Contract or temp work can be a great way to gain experience, make connections, and shape your future career. But what happens when you land in a temporary position that you would like to keep long term? In many cases, it’s possible to turn a temp job into a permanent one. Here’s how to go about it.
Tell the Boss
Your boss can’t read your mind, and she might assume that you’re only interested in completing your temporary contract. If you want more, let her know. As soon as you know you want to stay, tell the boss that you’re enjoying the work and would be open to a longer-term arrangement. If she doesn’t jump on the option right away, give it some time and then check in again. Finally, when you’re getting close to the end of the contract, provide a brief reminder that you’re interested in continuing with the team if possible.
Show Your Skills
There’s an old adage from the world of writing: “Show, don’t tell.” Think about it from the company’s perspective. Why do they need an extra permanent employee, and why should it be you instead of someone else? It’s your job to show them how bringing you on permanently benefits them. Work hard, stay engaged, and look for ways to go above and beyond your assigned duties. Be responsive and available and willing to go the extra mile.

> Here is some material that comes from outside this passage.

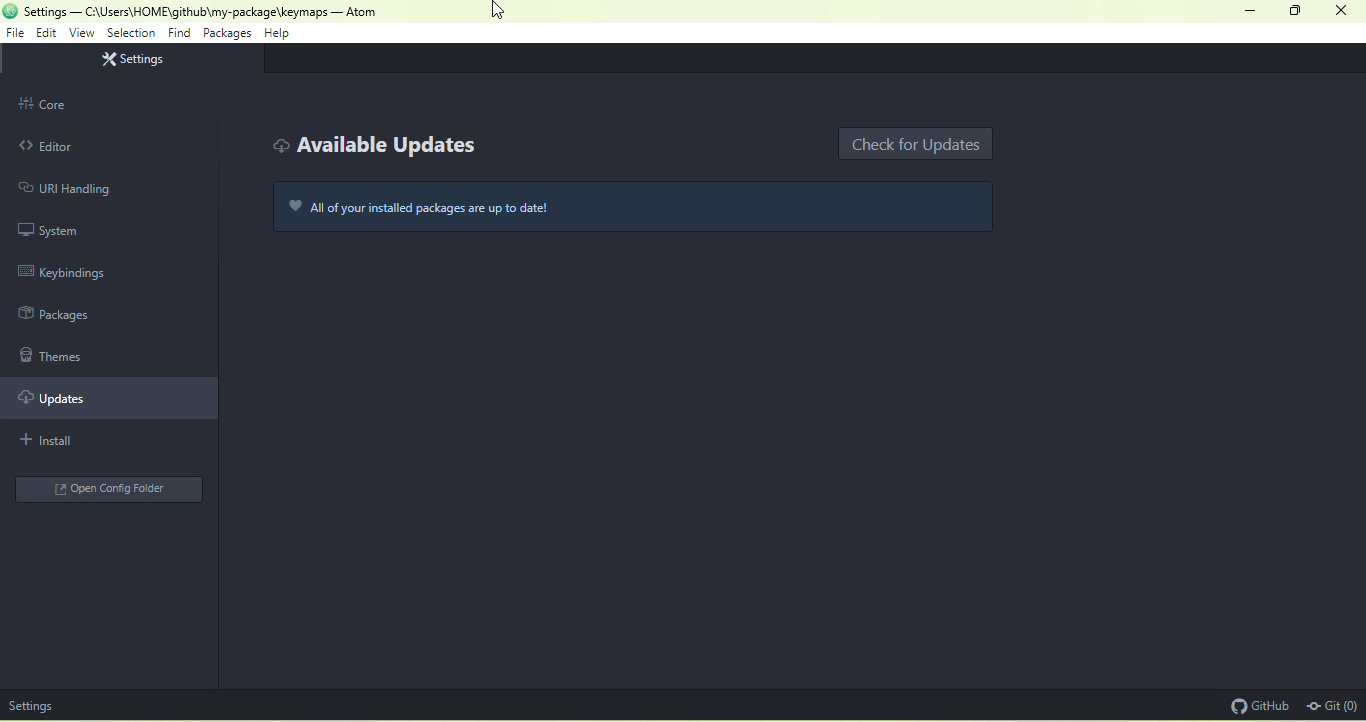 Image resolution: width=1366 pixels, height=722 pixels. Describe the element at coordinates (78, 442) in the screenshot. I see `install` at that location.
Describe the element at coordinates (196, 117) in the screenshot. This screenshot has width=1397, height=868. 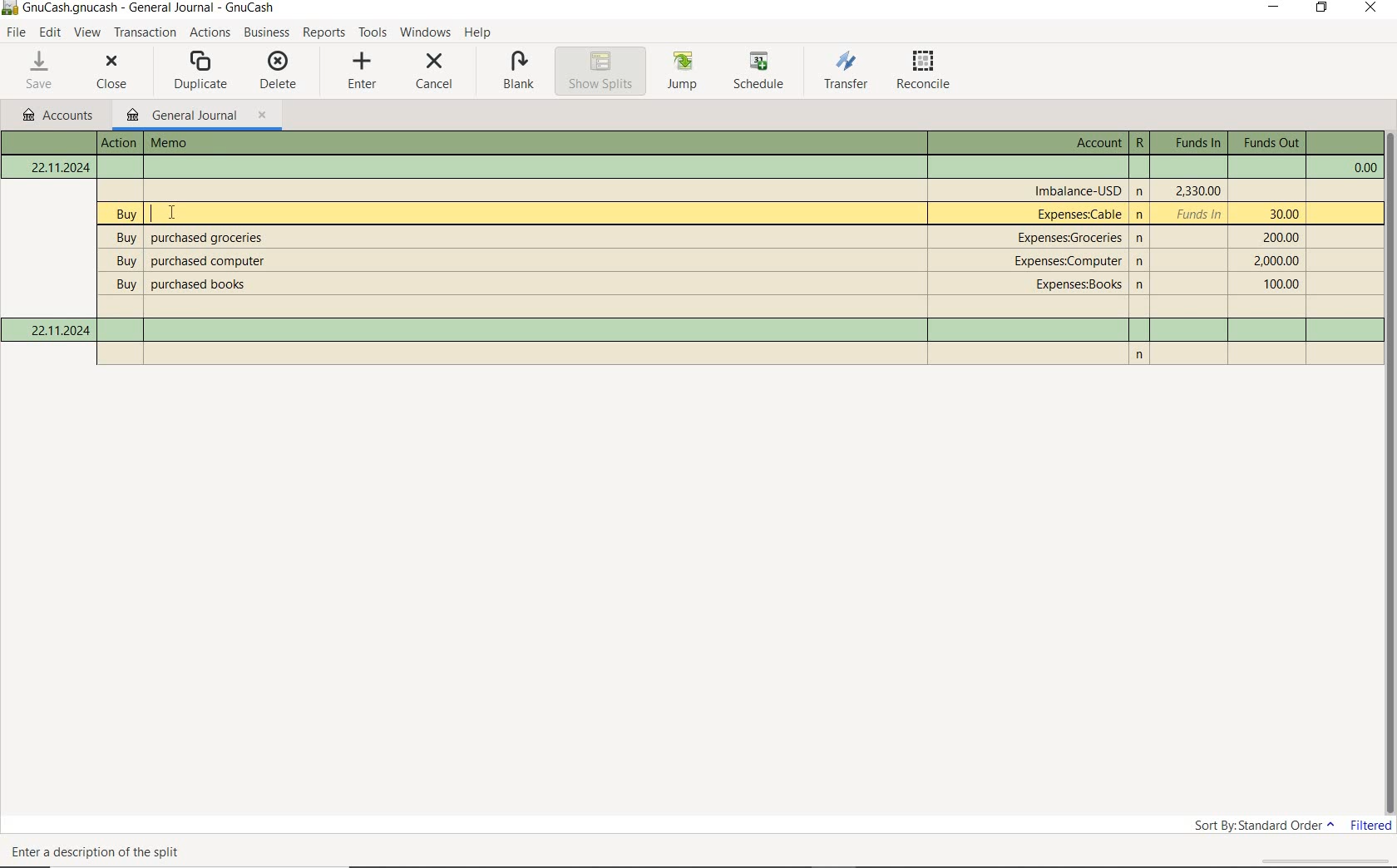
I see `general journal` at that location.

Everyone wants to work with people that they like and trust. Go out of your way to be open and communicative with your coworkers as well as your boss. Offer to help out with projects. Join the team for a happy hour. Be careful to stay out of office politics, which could torpedo your chances if you end up on the wrong side of a squabble, but make sure you have strong working relationships with as many people as possible.
Check Your Assumptions
Even if your contract is on the long side, never forget that until a job offer is made and accepted, you’re still a temp. Avoid the tendency to become complacent or to assume that you’ll be staying. This can come across as cocky and arrogant, potentially alienating both your boss and your coworkers. Always remember that, at best, this is an extended interview for a full-time position.
Contract work can be an excellent way to try out different positions until you find the right fit. When you know you’re where you want to be, it’s time to take the bull by the horns and take active steps to turn your contract job into a permanent position.